PASSAGE TO READ -
━━━

Thank God we live in America where there is freedom of speech and the ability to
confront and challenge and disabuse ourselves of the lies and the spin and the propaganda
that reaches our children at institutions in which they learn. But nevertheless, the same
lies do reach many of these institutions, albeit in a more sanitized and subtle form.

As you all know, next week, Hanan Ashrawi will keynote Colorado College’s
symposium entitled “September 11, One Year Later.” Some political science professor at
the college thought they’d make quite a statement by giving a PLO apologist center stage,
the marquis billing for their symposium. I imagine this person got a real chuckle out of
this one: bring Ashrawi - make it clear that we in the political science department down
here in Colorado Springs know the truth that if America would stop supporting Israel
(political speak for “the Jews”) then there would be no international terrorism, there
would not have been a September 11th.

Saudi Muslim extremists hijack airliners and murder over 3000 Americans. Palestinians
dance in the streets in celebration of American dead, and that celebration was caught on
video by the press until Palestinian police threaten the reporters with bodily harm. And
Hanan Ashrawi, with all this death and destruction and evil condemns the suicide
bombers amongst her people because it is not politically expedient. Morally evil? No.
Barbaric and sinful? No. A heinous crime committed by parents against the fruit of their
own womb? No. She condemns it because it doesn’t help the cause. Is Hanan Ashrawi
complicit with suicide bombers and airliner hijackers? You bet she is! She will say,
“Let’s examine the motivation of the terrorist. Let’s take a look at the root of the
problem, why these murderers murder as they do. No doubt,” Ashrawi will say, “it is
because of Israel.”

As long as there are people like her, who will ask those questions on national television,
the terrorists win. And they, therefore, will murder again. The political science
department at Colorado College thought they were playing a game here. Who can be
more clever? Whose political agenda will carry the day on campus? But this game is not
cute or clever or fun. In this game, people die.

When I was in college from 1976 to 1980, I remember Iranian Muslim students agitating
against the brutality of the shah’s regime. What did I know then, I was 18 years old,
from what they said, the brutality sounded pretty bad. They had some horrendous
pictures on display like those of political prisoners being hanged. The students were
agitating to gain American support for the revolution that was soon to come in Iran. The
revolution came and they got rid of the shah and in came Khomeini. After the revolution,
while hundreds of Americans were being held hostage in the American embassy in
Tehran, I wanted to have a word with those same Muslim students. I wanted a word with
those students when rivers of blood flowed for ten years between two insane regimes:
Khomeini and Saddam Hussein. But lo and behold those Iranian students were no longer
around.

I also remember Arab students on campus agitating against Israel. I knew so little. I was
no match for them. They were trained as activists. They had dates and so called facts
(propaganda) but I didn’t have any of that and I was no match for them. But I was a
liberal back then, and doggone it, I thought: shouldn’t Israel try a little harder to get along
with its Arab neighbors?

That was some 26 years ago. I have changed and so has the situation on campus. I got a
little wiser and the situation on campus has gotten much worse.

━━━

DATA -
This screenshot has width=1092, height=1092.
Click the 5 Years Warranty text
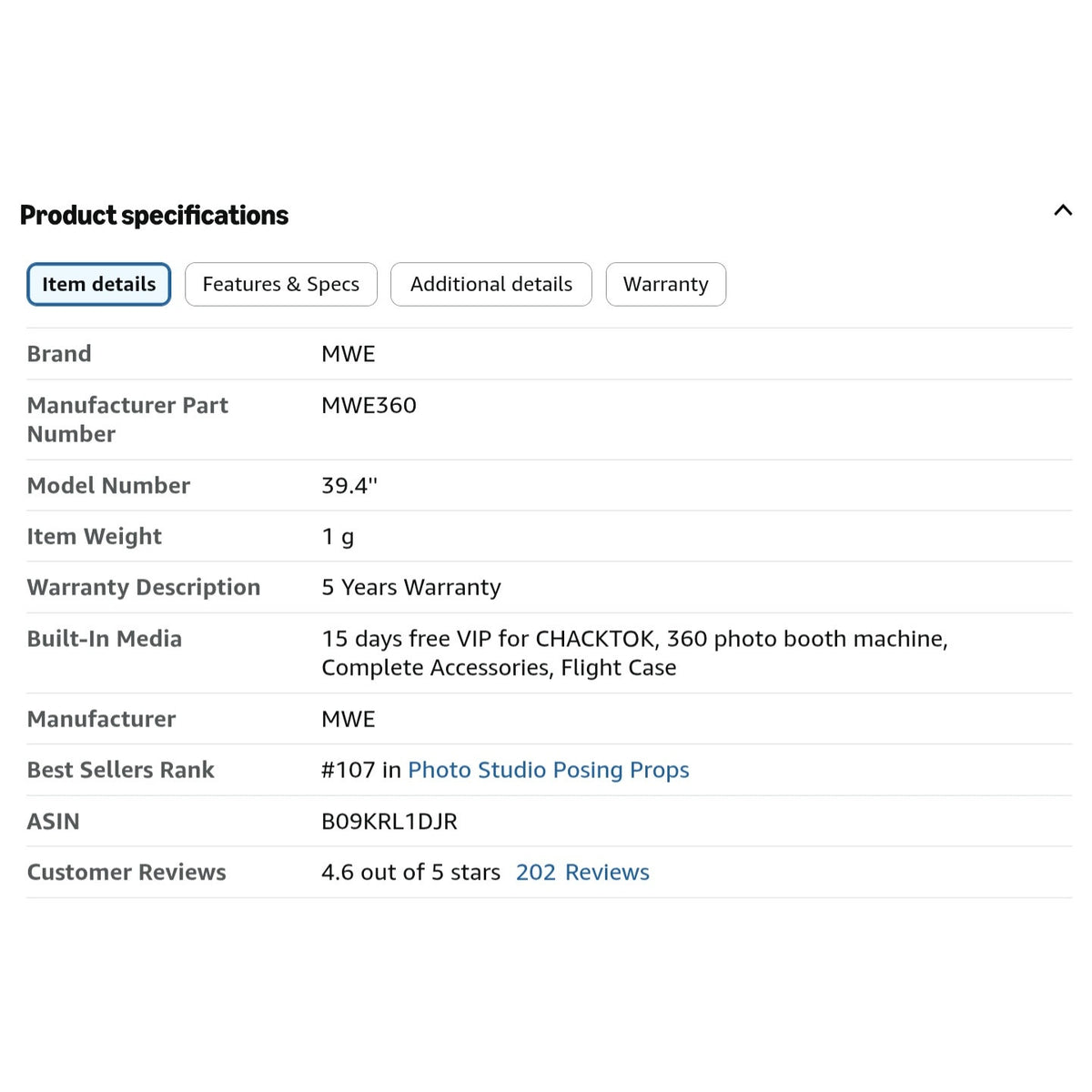click(411, 588)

━━━

OBJECTIVE -
Continue the essay on Hanan Ashrawi's keynote at Colorado College, starting right after its last sentence.

FINAL RESULT -
Just this past year alone professors in separate incidences at Columbia University,
University of South Florida, SUNY Binghamton, Kent State, University of Oregon, and
UC Berkeley, gave courses or lectures calling Israel racist, fascist, baby killers, calling
Prime Minister Sharon “Hitler” and accusing Israel of genocide against Palestinians. At
Kent State a teacher wrote and published a poem about the bravery of a Palestinian
suicide bomber and called on Allah to elevate her to a place in paradise. At San
Francisco State, pro-Palestinian protestors surrounded and threatened those in a pro-Israel
rally. At CU Boulder, pro-Palestinians desecrated an Israeli flag and chalked anti-
Semitic graffiti on the sidewalk. This all happened, my friends, in the last 6 months.
President Dick Celeste, in defending the Ashrawi invitation said that the college campus
must remain the sanctuary of free speech and intellectual inquiry, a place of civilized
discourse. My belief is that the college campus hasn’t been like that for a long, long
time.

There is extremism and intimidation on campus. And this is coming from the liberal
camp of which I have been a member, at least I thought so, every day of my life. Perhaps
it is time for me to join the club, growing ever larger since September 11th last year. We
might call it the “Lapsed Liberal Club.” You are now looking at a lapsed liberal and after
all those years of fruitless arguments with my father, a die-hard republican. Could he
have been right all these years? I can’t ever admit that (smile).

But Dennis Prager brings this point home. Lapsed liberals like me have been abandoned
by the politically liberal world, which has turned on Israel. Europe, Western news media,
liberal churches, and especially the college campus: To my mind, they are all hypocrites
for doing so. Does not liberalism stand for freedom and democracy? I always thought
so, yet Israel is the only free country in the Middle East, the only democracy amongst a
sea of tyrannical governments in Syria, Iran, Iraq, Saudi Arabia, and the Palestinian
Authority. Yet liberals are siding with Arab/Muslim tyrannies against Israeli democracy.
Liberals stand for women’s rights - which Israel has in its society - women’s movements,
women in the military and in all levels of government and business. And the
Arab/Muslim world for the most part rejects women’s rights. Do not liberals stand for
free election with voting rights for all citizens? Of the 27 countries in the Middle East,
there is only one country that allows all its citizens to vote. Do you know what that
country is? Israel. Liberals stand for gay rights and Israel has gay rights and
Arab/Muslim countries arrest gays, beat them up and imprison them.

Liberals stand for independent judiciaries and freedom of the press, which Israel has and
Arab/Muslim countries do not have. And yet, Israel is consistently portrayed in the
liberal world as the aggressor/the occupier/the oppressor while the Arab/Muslim world is
portrayed as the helpless victim. This is hypocrisy coming from the left. I don’t know
about you but it infuriates me.

Palestinian students are attending American universities - lots of them. They are
demonstrating, sometimes violently on campus just as the Iranian students demonstrated
on campus when I went to college. This is a free country, let them demonstrate.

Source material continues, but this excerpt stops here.